* _Страница_
----
На фоне бьющей через край зрелищности и ориентированных на западные фестивали спектаклей Адасинского и Могучего с их с почти полным отсутствием диалога, курёхинский «Колобок» выглядел эдакой реставрацией советской театральной архаики, какой-нибудь пьесой Арбузова или Рощина, вполне уместной на сцене бывшего Театра им. Ленинского комсомола. Некий Сергей, провинциальный журналист, возвращается в Москву после долгого отсутствия, встречается с друзьями, они пьют водку и разговаривают, обсуждая свои житейские проблемы и поначалу совершенно заурядные события заурядной советской жизни, которые с ними приключились за эти годы. Обыденность обстановки, диалога, костюмов, самих героев – Сергей, Дима, Саша, Тимур – в сочетании с исполняющими их роли культовыми персонажами авангардной тусовки (Курёхин, Пригов, Баширов[275] и Новиков соответственно) сообщала всему происходящему на сцене непреходящее ощущение абсурда. Постепенно абсурд проникал из экстрасценического ощущения действа в саму ткань происходящего на сцене: сначала в диалоге (деталей, увы, не помню, цитирую по написанной по свежим впечатлениям рецензии Анатолия «Джорджа» Гуницкого): «зазвучали пугающе странные речи о колобке, лисе и нехорошем педрильном дедушке», а потом и в сценическом действе. Из оркестровой ямы на сцену подняли некий гигантский агрегат вроде холодильника, какие стоят в торговом зале продуктовых магазинов; скорее всего, его просто притащили из театрального буфета. Затем выкатили рояль, затем появились некрореалисты – Юфит, Циркуль[276] и компания. А в качестве кульминации из-за кулис на сцену, а потом и в зал выкатился и долгожданный колобок – огромный проволочный шар, облепленный по всей поверхности вполне съедобными лавашами, которые публика тут же с удовольствием стала поглощать.

Сидя в зале, я не мог отделаться от ощущения, что все происходящее очень здорово напоминает мне казавшиеся очень актуальными тогда рассказы и повести Владимира Сорокина, начинавшиеся, как и курёхинский спектакль, с посконного советского соцреалистического текста и постепенно перераставшие в абсурдистскую постмодернистскую вакханалию. А присутствие на сцене Д. А. Пригова, одно время составлявшего вместе с Сорокиным и Виктором Ерофеевым известную группу ЁПС[277], лишь подчеркивало это сходство. В какой степени оно было для Курёхина сознательным, да и вообще, что он хотел сказать этой вещью (если что-то и хотел сказать) – осталось, по-моему, для всех загадкой.
----
* _Фрагмент данных_
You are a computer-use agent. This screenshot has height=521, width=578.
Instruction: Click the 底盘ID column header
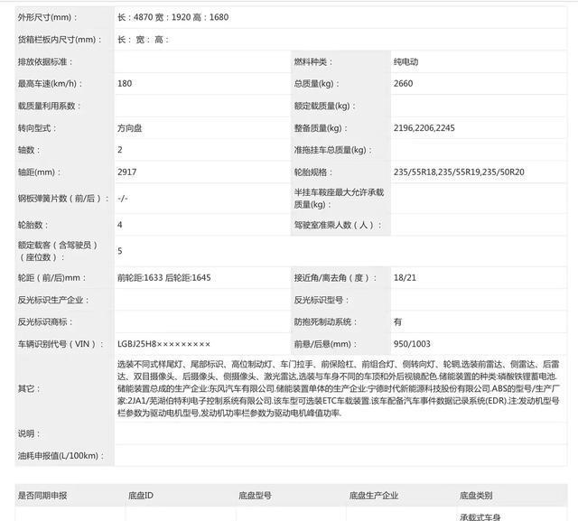pos(141,496)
----
* _Письменное задание A_
Перепиши фрагмент текста о спектакле «Колобок» между «Сидя в зале, я» и «для всех загадкой.» включительно, заменив «Д. А. Пригова» на «Дмитрия Александровича Пригова».
* _Письменное задание B_
Ответь по тексту о спектакле «Колобок»:
(i) Кем по профессии был Сергей, вернувшийся в Москву?
(ii) Чем был облеплен огромный проволочный шар?
(iii) Кто, кроме Пригова и Сорокина, входил в группу ЁПС?
* _Письменное задание C_
Подхвати, пожалуйста, текст о спектакле «Колобок» и продолжи его после последнего предложения.
Данные не имеют отношения к тексту о спектакле «Колобок».

* _Письменный ответ A_
Сидя в зале, я не мог отделаться от ощущения, что все происходящее очень здорово напоминает мне казавшиеся очень актуальными тогда рассказы и повести Владимира Сорокина, начинавшиеся, как и курёхинский спектакль, с посконного советского соцреалистического текста и постепенно перераставшие в абсурдистскую постмодернистскую вакханалию. А присутствие на сцене Дмитрия Александровича Пригова, одно время составлявшего вместе с Сорокиным и Виктором Ерофеевым известную группу ЁПС[277], лишь подчеркивало это сходство. В какой степени оно было для Курёхина сознательным, да и вообще, что он хотел сказать этой вещью (если что-то и хотел сказать) – осталось, по-моему, для всех загадкой.

* _Письменный ответ B_
(i) Провинциальным журналистом.
(ii) Съедобными лавашами.
(iii) Виктор Ерофеев.

* _Письменный ответ C_
Как мне теперь представляется, искать потайной смысл в этой забаве сейчас – дело безнадежное. Курёхин был на вершине успеха и признания. Ему везде были рады и всюду звали. «А почему бы не попробовать?» – так, скорее всего, думал он, увидев открывшуюся новую возможность. Как пишет в уже упоминавшейся рецензии, ссылаясь на самого Курёхина, довольно много с ним тогда общавшийся Гуницкий, «текст драмы сочинялся прямо по ходу действия». Шалость, шутка мастера, к лучшему ли, к худшему так и не получившая развития…

В течение 1994–1995 годов наше общение с Сергеем было уже довольно редким, по особым случаям. Осенью 1994-го мы вместе съездили в Берлин на Berlin Independent Days – грандиозный фестиваль-симпозиум независимой музыки. В тот год организаторы решили в качестве одной из тем для обсуждения взять ситуацию с независимой музыкой в новой, освободившейся от пут цензуры России и, в частности, в Петербурге. Курёхин и его ансамбль своим выступлением в знаменитом берлинском зале «Tempodrome» должны были продемонстрировать чисто музыкальные достижения петербургской сцены. Мы же – Сева Гаккель как глава клуба «TaMtAm», музыкальный журналист Андрей Бурлака[278] и я – были приглашены, чтобы проанализировать состояние этой же сцены с точки зрения художественной, организационной и ее представленности в медиа. К уже крепко сложенной и слаженной малой «Поп-Механике» в составе Курёхина, Ляпина, Титова, Костюшкина и барабанщика Юрия Николаева[279] Курёхин в этот раз решил присовокупить дуэт «Зикр».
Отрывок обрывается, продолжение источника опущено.